- DO THIS -
Copy out all the rows below, changing "GUI agent" to "interface agent" everywhere it occurs and leaving everything else untouched.

- RECORDS SHOWN -

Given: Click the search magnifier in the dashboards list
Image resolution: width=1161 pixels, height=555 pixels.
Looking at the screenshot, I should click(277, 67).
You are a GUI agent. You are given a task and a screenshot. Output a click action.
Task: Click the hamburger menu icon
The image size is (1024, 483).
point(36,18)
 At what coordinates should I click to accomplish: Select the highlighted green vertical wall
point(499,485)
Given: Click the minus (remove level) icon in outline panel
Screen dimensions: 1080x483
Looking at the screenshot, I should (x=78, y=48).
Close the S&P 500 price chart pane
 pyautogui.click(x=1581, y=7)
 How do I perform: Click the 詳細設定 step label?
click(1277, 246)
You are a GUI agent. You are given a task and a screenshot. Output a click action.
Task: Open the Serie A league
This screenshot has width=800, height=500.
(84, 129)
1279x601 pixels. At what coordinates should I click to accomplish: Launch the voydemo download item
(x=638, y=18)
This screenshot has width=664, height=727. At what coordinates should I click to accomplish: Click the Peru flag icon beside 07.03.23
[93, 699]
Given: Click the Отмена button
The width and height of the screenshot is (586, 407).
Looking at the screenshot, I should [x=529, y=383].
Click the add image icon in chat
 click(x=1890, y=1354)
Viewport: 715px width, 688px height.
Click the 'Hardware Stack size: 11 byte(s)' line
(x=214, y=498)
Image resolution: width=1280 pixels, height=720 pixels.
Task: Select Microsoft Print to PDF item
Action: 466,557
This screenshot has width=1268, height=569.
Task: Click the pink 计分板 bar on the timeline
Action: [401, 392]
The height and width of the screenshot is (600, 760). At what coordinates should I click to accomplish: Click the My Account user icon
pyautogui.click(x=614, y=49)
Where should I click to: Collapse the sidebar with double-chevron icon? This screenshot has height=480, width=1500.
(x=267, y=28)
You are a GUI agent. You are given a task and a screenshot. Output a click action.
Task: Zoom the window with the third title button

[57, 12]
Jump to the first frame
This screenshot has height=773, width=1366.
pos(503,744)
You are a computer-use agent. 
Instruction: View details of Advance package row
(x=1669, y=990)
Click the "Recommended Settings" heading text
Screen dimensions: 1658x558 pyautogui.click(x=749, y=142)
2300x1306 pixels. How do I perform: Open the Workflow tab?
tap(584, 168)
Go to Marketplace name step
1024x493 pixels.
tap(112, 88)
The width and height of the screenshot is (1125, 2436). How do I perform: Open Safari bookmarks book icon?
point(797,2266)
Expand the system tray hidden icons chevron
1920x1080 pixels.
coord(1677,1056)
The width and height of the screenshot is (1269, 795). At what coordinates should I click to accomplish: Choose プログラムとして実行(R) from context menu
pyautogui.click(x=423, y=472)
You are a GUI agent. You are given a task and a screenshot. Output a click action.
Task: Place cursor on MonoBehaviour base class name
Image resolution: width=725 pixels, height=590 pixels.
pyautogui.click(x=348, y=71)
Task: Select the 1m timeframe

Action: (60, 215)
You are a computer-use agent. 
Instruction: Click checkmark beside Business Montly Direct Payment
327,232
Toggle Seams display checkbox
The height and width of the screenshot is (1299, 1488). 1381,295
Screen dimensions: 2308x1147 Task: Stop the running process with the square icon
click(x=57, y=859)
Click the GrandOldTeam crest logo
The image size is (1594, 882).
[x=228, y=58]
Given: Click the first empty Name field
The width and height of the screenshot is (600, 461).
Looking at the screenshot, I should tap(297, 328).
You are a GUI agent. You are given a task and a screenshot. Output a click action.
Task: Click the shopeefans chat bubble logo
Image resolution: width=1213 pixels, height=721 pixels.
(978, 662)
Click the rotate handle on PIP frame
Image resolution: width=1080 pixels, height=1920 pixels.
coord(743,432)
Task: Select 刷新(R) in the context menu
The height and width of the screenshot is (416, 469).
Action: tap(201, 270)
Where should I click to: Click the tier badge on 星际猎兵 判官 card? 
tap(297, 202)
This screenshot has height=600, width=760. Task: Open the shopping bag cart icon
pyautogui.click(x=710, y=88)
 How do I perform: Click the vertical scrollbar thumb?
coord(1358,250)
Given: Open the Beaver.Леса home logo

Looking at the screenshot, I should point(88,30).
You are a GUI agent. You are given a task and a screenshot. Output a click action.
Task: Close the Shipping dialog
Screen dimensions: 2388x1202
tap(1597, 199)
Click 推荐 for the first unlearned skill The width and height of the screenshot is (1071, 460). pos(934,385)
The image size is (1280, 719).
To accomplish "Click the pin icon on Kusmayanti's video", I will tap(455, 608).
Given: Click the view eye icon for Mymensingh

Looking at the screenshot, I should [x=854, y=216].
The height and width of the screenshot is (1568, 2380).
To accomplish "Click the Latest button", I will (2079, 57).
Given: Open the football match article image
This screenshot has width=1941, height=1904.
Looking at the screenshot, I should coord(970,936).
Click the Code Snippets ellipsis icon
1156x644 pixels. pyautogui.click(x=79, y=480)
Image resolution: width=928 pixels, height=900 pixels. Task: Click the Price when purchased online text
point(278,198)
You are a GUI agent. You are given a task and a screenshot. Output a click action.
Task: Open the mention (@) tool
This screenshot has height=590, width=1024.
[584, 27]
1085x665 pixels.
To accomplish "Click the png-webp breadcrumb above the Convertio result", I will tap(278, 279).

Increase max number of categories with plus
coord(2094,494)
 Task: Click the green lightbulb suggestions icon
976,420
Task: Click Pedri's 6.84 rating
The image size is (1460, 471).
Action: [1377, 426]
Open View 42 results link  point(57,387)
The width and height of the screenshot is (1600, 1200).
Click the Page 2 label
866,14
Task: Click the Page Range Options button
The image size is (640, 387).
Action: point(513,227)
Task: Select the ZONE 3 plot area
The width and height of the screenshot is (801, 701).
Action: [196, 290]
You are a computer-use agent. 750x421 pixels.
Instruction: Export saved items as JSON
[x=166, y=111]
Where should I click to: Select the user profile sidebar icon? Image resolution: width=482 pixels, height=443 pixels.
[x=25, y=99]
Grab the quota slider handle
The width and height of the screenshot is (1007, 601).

- EXERCISE SOLUTION -
Given: Click the search magnifier in the dashboards list
Image resolution: width=1161 pixels, height=555 pixels.
Looking at the screenshot, I should click(277, 67).
You are a interface agent. You are given a task and a screenshot. Output a click action.
Task: Click the hamburger menu icon
The image size is (1024, 483).
point(36,18)
 At what coordinates should I click to accomplish: Select the highlighted green vertical wall
point(499,485)
Given: Click the minus (remove level) icon in outline panel
Screen dimensions: 1080x483
Looking at the screenshot, I should (x=78, y=48).
Close the S&P 500 price chart pane
 pyautogui.click(x=1581, y=7)
 How do I perform: Click the 詳細設定 step label?
click(1277, 246)
You are a interface agent. You are given a task and a screenshot. Output a click action.
Task: Open the Serie A league
This screenshot has width=800, height=500.
(84, 129)
1279x601 pixels. At what coordinates should I click to accomplish: Launch the voydemo download item
(x=638, y=18)
This screenshot has width=664, height=727. At what coordinates should I click to accomplish: Click the Peru flag icon beside 07.03.23
[93, 699]
Given: Click the Отмена button
The width and height of the screenshot is (586, 407).
Looking at the screenshot, I should [x=529, y=383].
Click the add image icon in chat
 click(x=1890, y=1354)
Viewport: 715px width, 688px height.
Click the 'Hardware Stack size: 11 byte(s)' line
(x=214, y=498)
Image resolution: width=1280 pixels, height=720 pixels.
Task: Select Microsoft Print to PDF item
Action: 466,557
This screenshot has width=1268, height=569.
Task: Click the pink 计分板 bar on the timeline
Action: [401, 392]
The height and width of the screenshot is (600, 760). At what coordinates should I click to accomplish: Click the My Account user icon
pyautogui.click(x=614, y=49)
Where should I click to: Collapse the sidebar with double-chevron icon? This screenshot has height=480, width=1500.
(x=267, y=28)
You are a interface agent. You are given a task and a screenshot. Output a click action.
Task: Zoom the window with the third title button

[57, 12]
Jump to the first frame
This screenshot has height=773, width=1366.
pos(503,744)
You are a computer-use agent. 
Instruction: View details of Advance package row
(x=1669, y=990)
Click the "Recommended Settings" heading text
Screen dimensions: 1658x558 pyautogui.click(x=749, y=142)
2300x1306 pixels. How do I perform: Open the Workflow tab?
tap(584, 168)
Go to Marketplace name step
1024x493 pixels.
tap(112, 88)
The width and height of the screenshot is (1125, 2436). How do I perform: Open Safari bookmarks book icon?
point(797,2266)
Expand the system tray hidden icons chevron
1920x1080 pixels.
coord(1677,1056)
The width and height of the screenshot is (1269, 795). At what coordinates should I click to accomplish: Choose プログラムとして実行(R) from context menu
pyautogui.click(x=423, y=472)
You are a interface agent. You are given a task and a screenshot. Output a click action.
Task: Place cursor on MonoBehaviour base class name
Image resolution: width=725 pixels, height=590 pixels.
pyautogui.click(x=348, y=71)
Task: Select the 1m timeframe

Action: (60, 215)
You are a computer-use agent. 
Instruction: Click checkmark beside Business Montly Direct Payment
327,232
Toggle Seams display checkbox
The height and width of the screenshot is (1299, 1488). 1381,295
Screen dimensions: 2308x1147 Task: Stop the running process with the square icon
click(x=57, y=859)
Click the GrandOldTeam crest logo
The image size is (1594, 882).
[x=228, y=58]
Given: Click the first empty Name field
The width and height of the screenshot is (600, 461).
Looking at the screenshot, I should tap(297, 328).
You are a interface agent. You are given a task and a screenshot. Output a click action.
Task: Click the shopeefans chat bubble logo
Image resolution: width=1213 pixels, height=721 pixels.
(978, 662)
Click the rotate handle on PIP frame
Image resolution: width=1080 pixels, height=1920 pixels.
coord(743,432)
Task: Select 刷新(R) in the context menu
The height and width of the screenshot is (416, 469).
Action: tap(201, 270)
Where should I click to: Click the tier badge on 星际猎兵 判官 card? 
tap(297, 202)
This screenshot has height=600, width=760. Task: Open the shopping bag cart icon
pyautogui.click(x=710, y=88)
 How do I perform: Click the vertical scrollbar thumb?
coord(1358,250)
Given: Open the Beaver.Леса home logo

Looking at the screenshot, I should point(88,30).
You are a interface agent. You are given a task and a screenshot. Output a click action.
Task: Close the Shipping dialog
Screen dimensions: 2388x1202
tap(1597, 199)
Click 推荐 for the first unlearned skill The width and height of the screenshot is (1071, 460). pos(934,385)
The image size is (1280, 719).
To accomplish "Click the pin icon on Kusmayanti's video", I will tap(455, 608).
Given: Click the view eye icon for Mymensingh

Looking at the screenshot, I should [x=854, y=216].
The height and width of the screenshot is (1568, 2380).
To accomplish "Click the Latest button", I will (2079, 57).
Given: Open the football match article image
This screenshot has width=1941, height=1904.
Looking at the screenshot, I should coord(970,936).
Click the Code Snippets ellipsis icon
1156x644 pixels. pyautogui.click(x=79, y=480)
Image resolution: width=928 pixels, height=900 pixels. Task: Click the Price when purchased online text
point(278,198)
You are a interface agent. You are given a task and a screenshot. Output a click action.
Task: Open the mention (@) tool
This screenshot has height=590, width=1024.
[584, 27]
1085x665 pixels.
To accomplish "Click the png-webp breadcrumb above the Convertio result", I will tap(278, 279).

Increase max number of categories with plus
coord(2094,494)
 Task: Click the green lightbulb suggestions icon
976,420
Task: Click Pedri's 6.84 rating
The image size is (1460, 471).
Action: [1377, 426]
Open View 42 results link  point(57,387)
The width and height of the screenshot is (1600, 1200).
Click the Page 2 label
866,14
Task: Click the Page Range Options button
The image size is (640, 387).
Action: point(513,227)
Task: Select the ZONE 3 plot area
The width and height of the screenshot is (801, 701).
Action: [196, 290]
You are a computer-use agent. 750x421 pixels.
Instruction: Export saved items as JSON
[x=166, y=111]
Where should I click to: Select the user profile sidebar icon? Image resolution: width=482 pixels, height=443 pixels.
[x=25, y=99]
Grab the quota slider handle
The width and height of the screenshot is (1007, 601).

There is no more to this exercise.